История римских императоров от Августа до Константина. Том 4. Гальба, Оттон, Вителлий, Веспасиан - страница 16



Однако все военные в Риме поддержали Отона [Othon]. Морской легион [légion de marine] ненавидел Гальбу за жестокость, проявленную им при въезде в город. Преторианцы отвергли и даже оскорбили трех трибунов, пытавшихся остановить их преступный замысел. Иллирийские солдаты, вместо того чтобы слушать Мария Цельса, направили на него оружие.

Народ казался преданным Гальбе. Толпа заполнила дворец, требуя тысячами криков смерти Отона и изгнания его сообщников, словно на арене или в театре они выпрашивали новое зрелище. Это была не истинная привязанность или уважение, ведь в тот же день они с тем же пылом станут выражать противоположные чувства: привычка льстить власть имущим, тщеславная показуха, любовь к шуму и треску.

Тем временем Гальба решал: укрыться во дворце или выйти к мятежникам. Винтий [Vinius] советовал первое: вооружить рабов, укрепить подступы и не рисковать. «Дайте злодеям время раскаяться, а добрым – собраться с мыслями, – говорил он. – Преступление спешит, добрые советы крепнут в раздумьях. Если решите выйти, вы всегда успеете, но вернуться, возможно, уже не сможете».

Другие настаивали на скорости, пока заговор не окреп. «Нашей активностью мы смутим Отона, чьи тайные и поспешные шаги выдают слабость. Он скрылся хитростью, предстал перед толпой, его не знавшей, и использует нашу медлительность, чтобы научиться играть роль императора. Ждать ли, пока он, собрав войска, захватит форум и взойдет на Капитолий на ваших глазах, цезарь, а вы, храбрый император с верными друзьями, заперты за замками, готовясь к осаде? Рабы – плохая опора, если охладить рвение народа, чей первый порыв негодования сильнее всего! Позорный путь – и самый ненадежный. Если суждено погибнуть – встретим опасность лицом. Это вызовет ненависть к Отону и принесет нам честь».

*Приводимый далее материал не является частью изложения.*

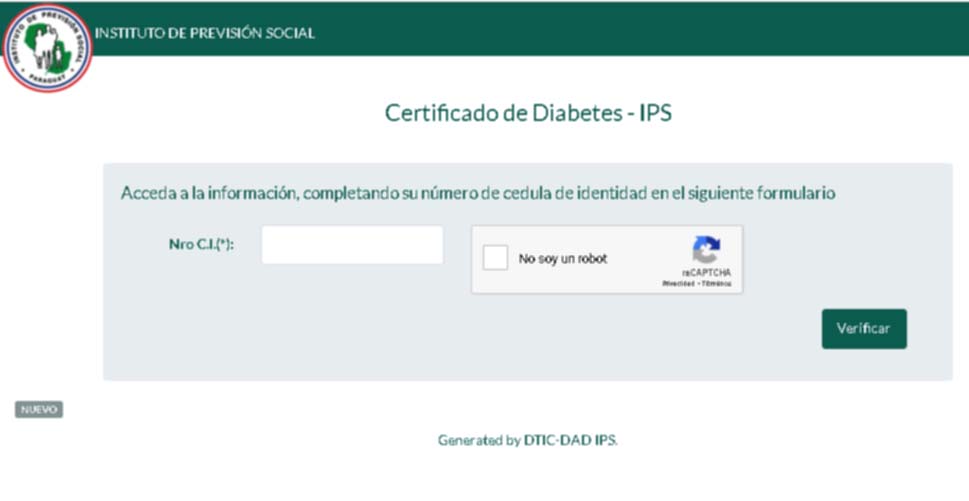The image size is (969, 501).
Task: Click the Instituto de Previsión Social logo
Action: tap(47, 48)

Так как Винтий решительно возражал против этого мнения, Лакон пришел в ярость и даже угрожал ему. Между ними царила острая ненависть, которую еще больше разжигал вольноотпущенник Ицел, и они упорно преследовали личные вражды в ущерб общественному благу. Гальба, обладавший благородством чувств и мужеством, недолго колебался, выбирая наиболее великодушный путь. Лишь предосторожности ради решили отправить Пизона заранее в преторианский лагерь, чтобы подготовить путь императору. Убеждали себя, что великое имя этого юного принца, недавняя милость усыновления и всеобщее мнение о его ненависти к Винию, которого все презирали, сделают его личность приятной солдатам.

Едва Пизон вышел, как распространилась весть, что Отон только что убит в лагере. Сначала это был лишь смутный слух; но вскоре, как бывает с важной ложью, нашлись свидетели происшествия, утверждавшие, что присутствовали при нем и видели своими глазами. Простой народ поверил: одни – потому что это было им приятно, другие – потому что не интересовались достаточно, чтобы проверить. Многие полагали, что эти слухи были посеяны не случайно, а исходили от тайных сторонников Отона, которые, смешавшись с толпой, намеренно распространили льстивый для Гальбы слух, чтобы выманить его из дворца.

Легковерие не только народа [1], но и множества сенаторов и римских всадников идеально послужило замыслам врагов Гальбы. Избавившись от страха и не считая нужным соблюдать меры, все наперебой предавались аплодисментам и неумеренным проявлениям радости. Ломали преграды дворца, врывались в покои: все желали показаться Гальбе, жалуясь, что честь отомстить за него была отнята у них солдатами. Самые шумные были как раз самыми трусливыми и, как показали события, готовыми отступить при первом признаке опасности: гордые и надменные на словах, храбрые языком; никто из них не имел и не мог иметь достоверных сведений, но все уверяли в факте, так что Гальба, обманутый всеобщим заблуждением, надел доспехи и сел в носилки. В этот момент солдат по имени Юлий Аттик встретил его и, показывая окровавленный меч, хвастался, что убил Отона. «Товарищ, – сказал Гальба, – кто приказал тебе это?» – слова, достойные государя, стремящегося обуздать военную вольность. Угрозы не могли сломить его, лесть – смягчить.